---------- Source passage

1) I came from an SVN background and only switched to Git because I started working at companies that used it. I still prefer SVN's aesthetics (and I wish I had more opportunities to use Mercurial), so I would much rather have 'main' or 'trunk' than 'master'.

2) At my company, my team uses the forking workflow (i.e. we do all our work in our own forks and then submit PRs to merge into the repo on the central server). Whenever I clone and fork a repo, I always nuke the 'origin' remote and create two new ones: my own fork, which I name after my AD username at my company, and the repo on the central server, which I name 'upstream'. That way, whenever I pull or push, I don't have to worry about mindlessly pushing or pulling 'origin' and accidentally touching the wrong repo: if I accidentally do so, I'll just get an error. So I am very, very much used to pulling from 'upstream'.

How does GitHub use "master"?

In particular, how is it different from what is called "mainline" in other VCS systems?

git uses "master" to mean the canonical, pristine version as in the usage of the term in art and photography:

  master
  5b: an original from which copies can be made
  especially : a master recording (such as a magnetic tape)
https://www.merriam-webster.com/dictionary/master

You can branch from master the way you duplicate a master tape cassette, and the copy is not any worse or subordinate. In fact the whole point is that the branches are improvements.

The 'master' branch uses the word the same way an audio recording does. There isn't a corresponding slave.

The word does come up in database replicas, which are often called master/slave. I can see a clear case where that would be offensive.

Renaming the master branch might be throwing the baby out with the bathwater, but it's just easier to do that right now, and it's a small price to pay.

"Master" is similar to the master copy of a work. It is used as a reference to base branches from.
Caveat: I'm fine with this decision from GH, just clarifying.

I believe it's the same usage as used in music recording, e.g.

--------------------
---------- Entries shown

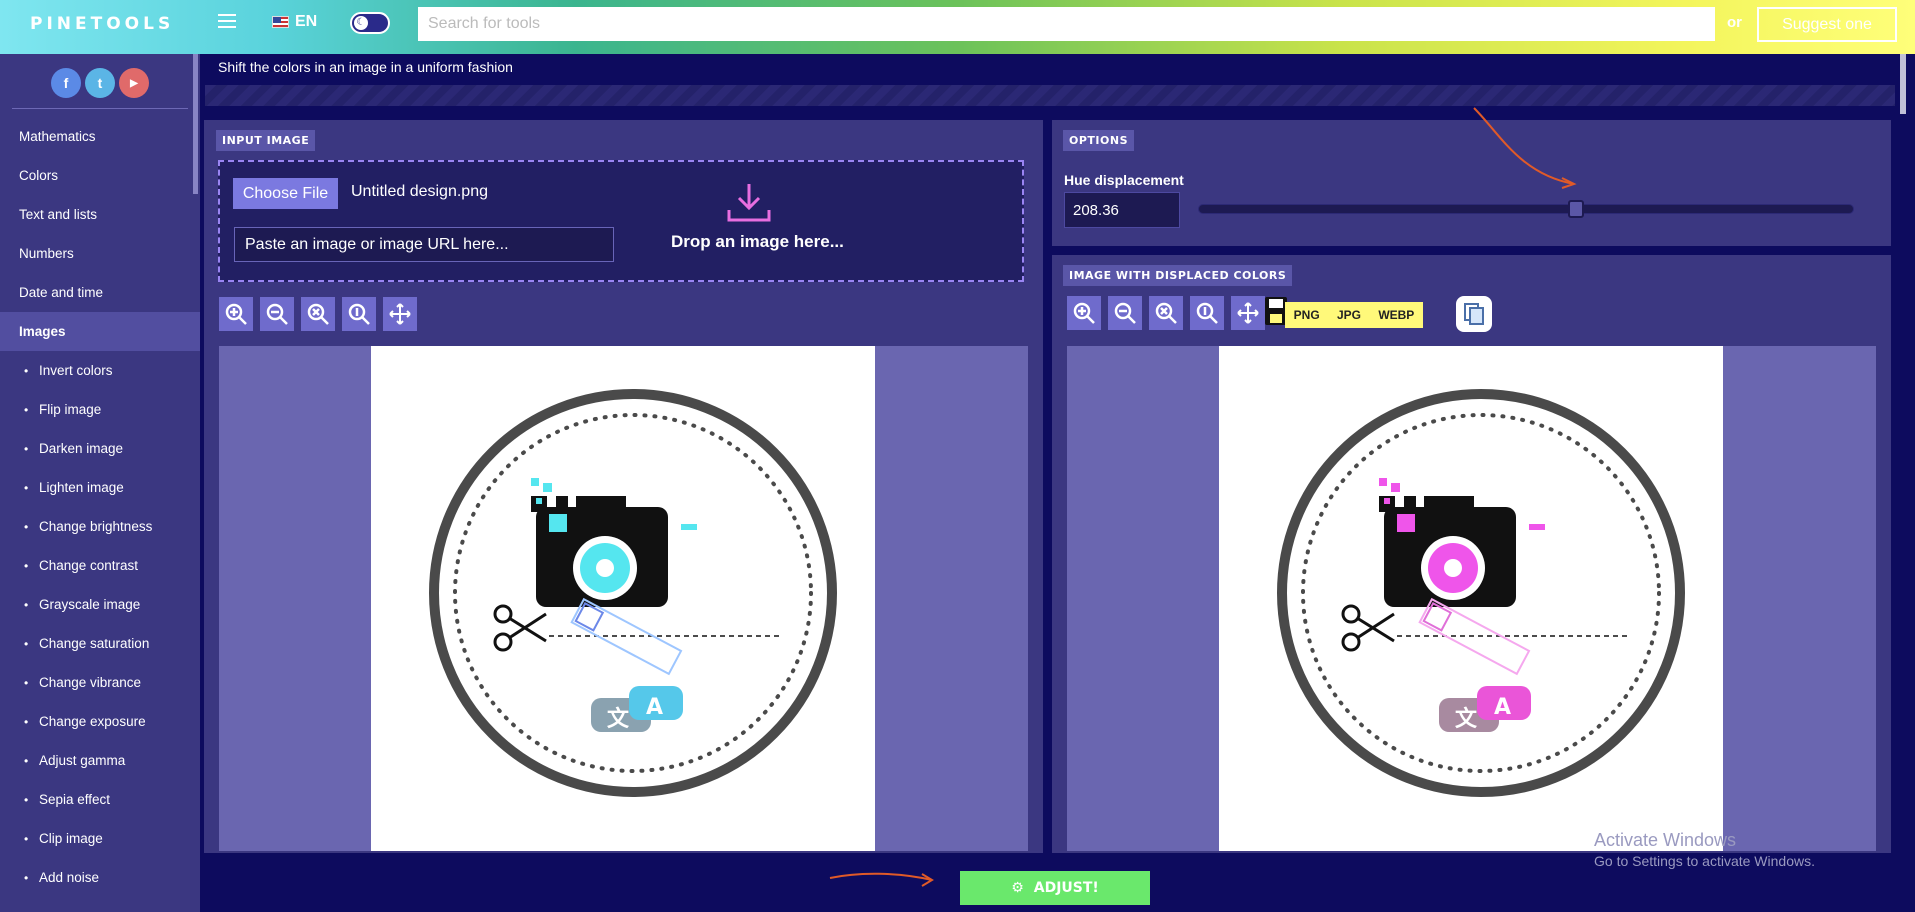 This screenshot has width=1915, height=912. What do you see at coordinates (280, 22) in the screenshot?
I see `us-flag-icon` at bounding box center [280, 22].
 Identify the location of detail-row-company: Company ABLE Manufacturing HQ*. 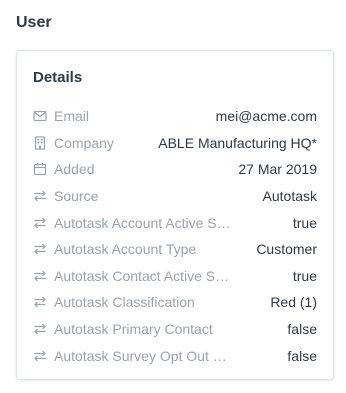
(175, 144).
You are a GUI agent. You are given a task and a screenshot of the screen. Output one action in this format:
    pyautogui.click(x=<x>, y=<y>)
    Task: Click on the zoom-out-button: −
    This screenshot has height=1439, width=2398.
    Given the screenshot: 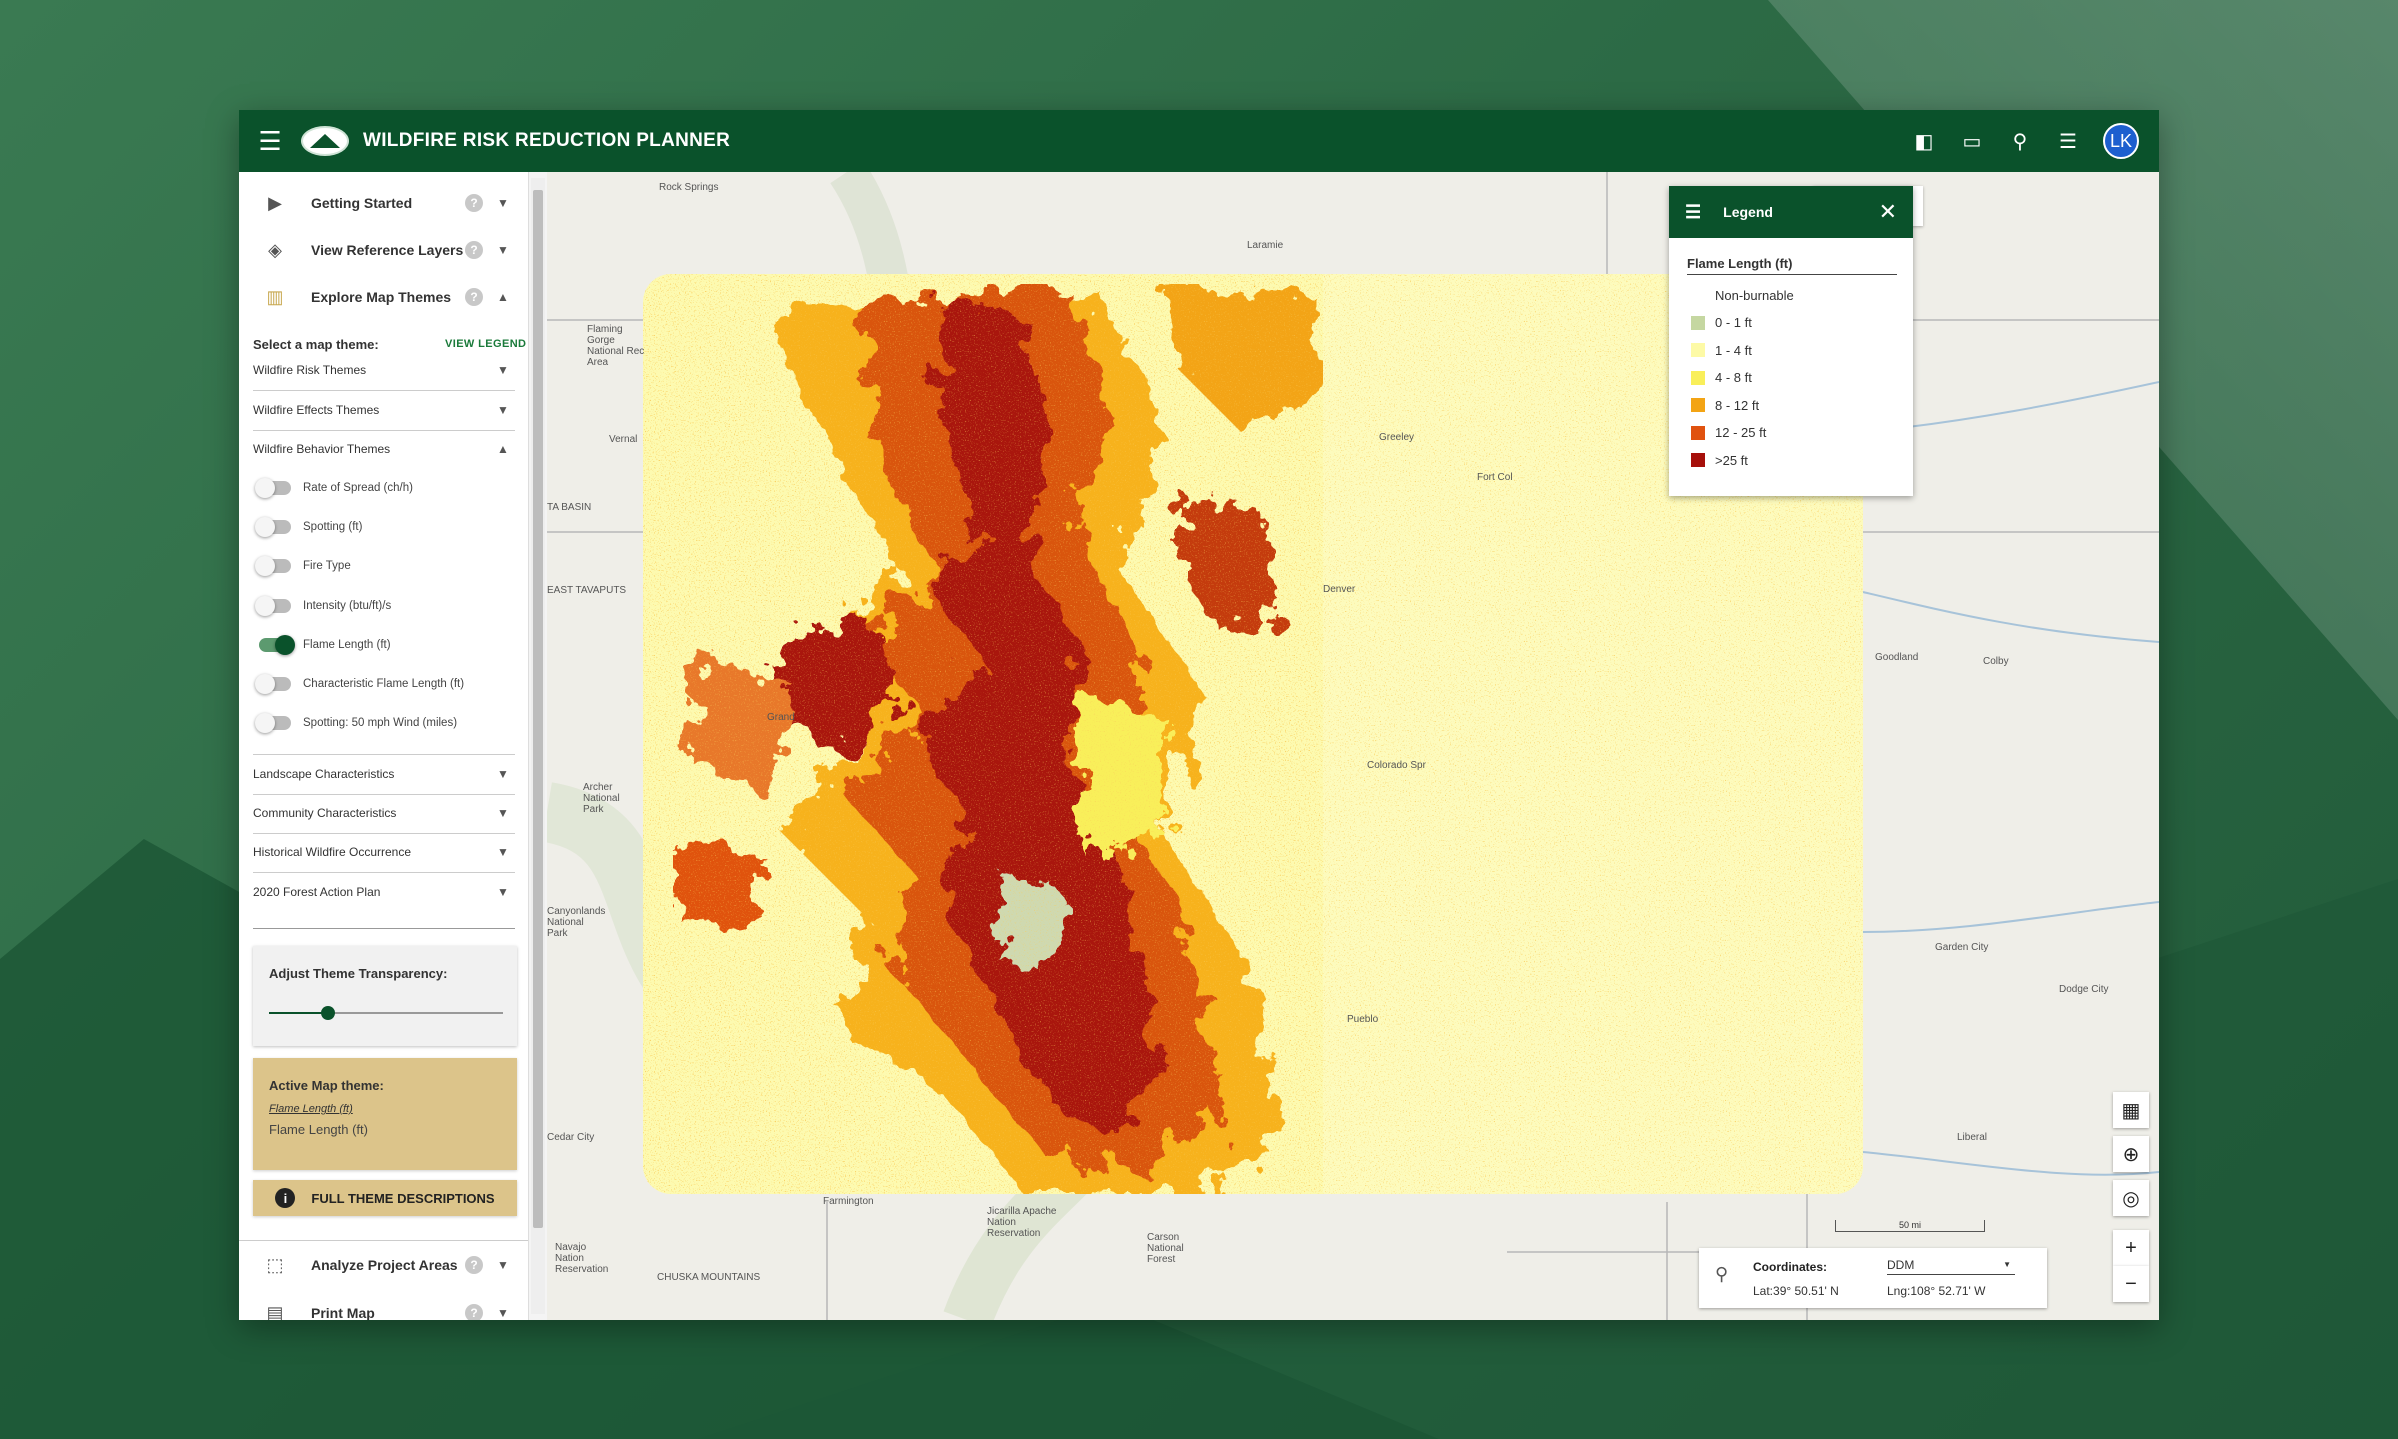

--------------------

Exercise aim » Write the next part of the thread about naming Git's "master" branch, starting right after its last sentence.

Written answer »
> an original movie, recording, or document from which copies can be made.

The only git-specific aspect is that every clone of a repository gets a "master branch" (more precisely a branch named the same as the cloned repository's HEAD, but that is 99.9% of the time "master") and that is the only branch that is automatically created in the clone, just like a "master disk" is used to make copies of the disk.

This is actually a git concept not specific to GitHub.

It doesn't actually matter what the etymology of "master" is in this context. What matters is how people affected by a legacy of slavery view the term and its usage. In general, the term "master" used to denote something that is in charge or in control is problematic.
I guess I shouldn't be surprised at HN's response to this comment. But I am, frankly, disgusted.
That is hearsay at best, an intentional strawman at worst. The fact that bitkeeper uses master and slave repositories has no relationship on the meaning of master for git branches.

Git uses origin and clone for repositories.

I'll just share this with you directly since I don't know how to link to another comment: https://mobile.twitter.com/xpasky/status/1271477451756056577...
The media is most likely getting it right. The history points to the master terminology in Git being tied to the master/slave metaphor from bitkeeper.